Après Arnolphe/Dom Juan (voir le Land de la semaine dernière), Myriam Muller compose le deuxième volet de sa proposition moliéresque pour célébrer les cinquante ans du Théâtre du Centaure avec Alceste/Tartuffe. Le spectacle, (d)éton(n)ant, déconcertant par moments, est porté par une incroyable équipe de huit comédiennes et comédiens qui se donnent à fond dans une enthousiasmante performance.
Alceste et Tartuffe, deux personnages antagonistes dans la galerie haute en couleur de Molière, interrogent la place et l’attitude des uns et des autres dans la société et questionnent la possibilité même d’un vivre ensemble. Faut-il être franc et entier et refuser tout compromis ou être conciliant, voire opportuniste en n’hésitant pas si besoin à tromper les autres pour arriver à ses fins ? Où mettre les limites entre ces deux façons extrêmes d’être au monde ?
Autant de questionnements qui traversent le spectacle de Myriam Muller qui s’est inspirée de deux pièces phares de Molière, Le Misanthrope (1666) et Le Tartuffe ou L’Imposteur (1669). La metteuse en scène a choisi d’introduire son Tartuffe par une scène inaugurale du Misanthrope où Alceste (Fábio Godinho) se révèle tel qu’il est, arrogant par trop d’intransigeance et en rupture avec le genre humain. Myriam Muller le fait entrer dans la famille d’Orgon (Raoul Schlechter, juste en père bourgeois crédule), fils qui n’apparaîtra qu’au début et à la fin du spectacle et que tout oppose à un Tartuffe sans scrupule (excellent Valéry Plancke dans ce personnage perfide et crapuleux).
Tout en liant les deux pièces, en embarquant Alceste dans la famille d’Orgon, Myriam Muller concentre son attention sur Le Tartuffe et en revisite un peu la distribution et le genre des personnages : Damis (remarquable Eugénie Anselin) devient fille d’Orgon, Cléante (Valérie Bodson) sa belle-sœur. Et si elle conserve le fil de l’histoire et les répliques de Molière, elle fait un grand et fin travail de coupes et propose une fin radicale, noire et glaçante (s’arrêtant avant la pirouette finale qui, chez Molière, voyait Tartuffe condamné) : ici l’abuseur trône dans la maison familiale après y avoir délogé tout son petit monde. Mais le voilà seul devant un repas de fortune (en opposition au dîner de famille du début)...

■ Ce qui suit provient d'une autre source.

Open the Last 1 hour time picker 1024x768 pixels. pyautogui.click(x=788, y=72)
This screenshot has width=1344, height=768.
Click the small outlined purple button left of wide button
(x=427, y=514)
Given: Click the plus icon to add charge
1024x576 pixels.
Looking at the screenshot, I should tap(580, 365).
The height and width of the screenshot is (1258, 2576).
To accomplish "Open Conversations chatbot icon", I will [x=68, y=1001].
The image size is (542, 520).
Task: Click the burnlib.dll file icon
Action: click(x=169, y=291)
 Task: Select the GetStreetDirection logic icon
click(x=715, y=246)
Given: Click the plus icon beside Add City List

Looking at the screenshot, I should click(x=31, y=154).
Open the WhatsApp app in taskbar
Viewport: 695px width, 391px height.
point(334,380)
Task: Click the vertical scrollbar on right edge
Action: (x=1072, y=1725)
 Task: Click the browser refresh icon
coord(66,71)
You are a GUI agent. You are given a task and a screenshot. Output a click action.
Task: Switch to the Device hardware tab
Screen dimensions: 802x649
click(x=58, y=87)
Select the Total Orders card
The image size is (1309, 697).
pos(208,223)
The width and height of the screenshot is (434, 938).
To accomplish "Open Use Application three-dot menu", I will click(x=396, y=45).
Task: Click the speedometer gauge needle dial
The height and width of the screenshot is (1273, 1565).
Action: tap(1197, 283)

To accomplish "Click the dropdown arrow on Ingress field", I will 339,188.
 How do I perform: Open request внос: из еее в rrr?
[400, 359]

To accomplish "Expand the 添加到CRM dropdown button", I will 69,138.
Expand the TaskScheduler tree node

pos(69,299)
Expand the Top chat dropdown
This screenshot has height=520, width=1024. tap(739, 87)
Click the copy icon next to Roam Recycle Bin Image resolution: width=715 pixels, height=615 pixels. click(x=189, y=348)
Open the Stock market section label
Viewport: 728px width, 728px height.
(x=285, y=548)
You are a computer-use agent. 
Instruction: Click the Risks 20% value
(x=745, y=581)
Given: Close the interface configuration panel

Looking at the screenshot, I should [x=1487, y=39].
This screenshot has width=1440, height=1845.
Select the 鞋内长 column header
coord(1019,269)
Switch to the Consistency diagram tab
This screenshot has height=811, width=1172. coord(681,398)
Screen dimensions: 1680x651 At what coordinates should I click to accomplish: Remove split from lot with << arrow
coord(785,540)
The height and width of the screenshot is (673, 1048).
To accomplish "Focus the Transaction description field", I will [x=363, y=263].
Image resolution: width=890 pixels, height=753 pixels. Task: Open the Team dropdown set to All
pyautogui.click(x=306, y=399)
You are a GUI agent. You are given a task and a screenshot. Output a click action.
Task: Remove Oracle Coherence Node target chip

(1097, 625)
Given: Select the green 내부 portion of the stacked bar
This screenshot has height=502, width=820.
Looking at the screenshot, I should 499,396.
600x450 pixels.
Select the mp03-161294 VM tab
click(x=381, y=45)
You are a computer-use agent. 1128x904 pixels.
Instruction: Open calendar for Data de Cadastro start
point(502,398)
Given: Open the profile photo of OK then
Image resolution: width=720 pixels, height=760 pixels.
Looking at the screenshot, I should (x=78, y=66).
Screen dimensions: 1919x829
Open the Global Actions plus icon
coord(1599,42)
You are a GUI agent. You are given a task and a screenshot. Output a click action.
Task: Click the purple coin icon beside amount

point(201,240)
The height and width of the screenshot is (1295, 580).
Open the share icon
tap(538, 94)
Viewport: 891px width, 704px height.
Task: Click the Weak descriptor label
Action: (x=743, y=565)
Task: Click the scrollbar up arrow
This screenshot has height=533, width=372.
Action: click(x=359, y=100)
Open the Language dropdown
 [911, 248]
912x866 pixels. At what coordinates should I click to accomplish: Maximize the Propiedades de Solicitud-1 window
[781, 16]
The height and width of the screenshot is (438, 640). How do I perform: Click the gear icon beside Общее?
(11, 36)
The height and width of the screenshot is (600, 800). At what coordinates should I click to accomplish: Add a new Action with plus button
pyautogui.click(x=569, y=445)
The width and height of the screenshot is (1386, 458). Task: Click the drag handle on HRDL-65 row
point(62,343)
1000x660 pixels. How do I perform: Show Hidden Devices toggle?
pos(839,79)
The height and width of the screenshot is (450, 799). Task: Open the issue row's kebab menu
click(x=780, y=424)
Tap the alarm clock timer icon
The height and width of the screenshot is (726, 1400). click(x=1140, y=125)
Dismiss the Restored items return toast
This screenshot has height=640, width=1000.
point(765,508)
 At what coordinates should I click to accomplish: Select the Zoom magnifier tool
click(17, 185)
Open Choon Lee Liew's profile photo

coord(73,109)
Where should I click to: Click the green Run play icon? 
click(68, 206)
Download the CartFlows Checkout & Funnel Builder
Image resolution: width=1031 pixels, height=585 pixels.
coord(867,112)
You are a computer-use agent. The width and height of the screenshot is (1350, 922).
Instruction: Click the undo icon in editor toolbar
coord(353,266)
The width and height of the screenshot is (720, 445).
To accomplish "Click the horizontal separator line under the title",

Avec Myriam Muller, le texte de Molière dévoile toute sa modernité et son actualité. On y parle de vie en société, d’accueil, d’exclusion, de famille, de clan, de fausseté, de trahison, d’héritage, de ces violences qui cimentent les relations, du terrible poids de la religion et des traditions dans le privé comme dans la vie publique. La mise en scène, originale et insolite, révèle un des aspects essentiels des comédies de l’auteur : une importante dimension socio-politique, un discours sur la violence (sur toutes les violences !), une critique de la religion, une analyse en profondeur des caractères et de leurs travers, une noirceur qui prend le dessus et entraîne la comédie vers le drame social et familial, le tout soutenu par une grande tension dramatique.
Sur le plateau, le décor est minimaliste, marqué par le vert (rideau et sol) – couleur taboue au théâtre (selon la légende, celle que portait Molière sur scène le jour de sa mort) – et par quelques accessoires connotés (table, chandeliers, bougies, tapis de prière). L’équipe de comédiennes et comédiens (excellent casting, citons encore Anne Brionne, Céline Camara et Juliette Moro) évolue aussi hors scène (couloir, escaliers) et livre une impressionnante performance campant avec justesse les membres d’une famille en crise marquée par ses luttes et ses choix. La scénographie et les costumes (en noir et blanc) d’Anouk Schiltz apportent une touche dichotomique et une atmosphère d’austérité renforcées par une musique (Emre Sevindik) aux accents religieux (avec chant choral en ouverture lors de la procession familiale) et des lumières en contraste (Antoine Colla).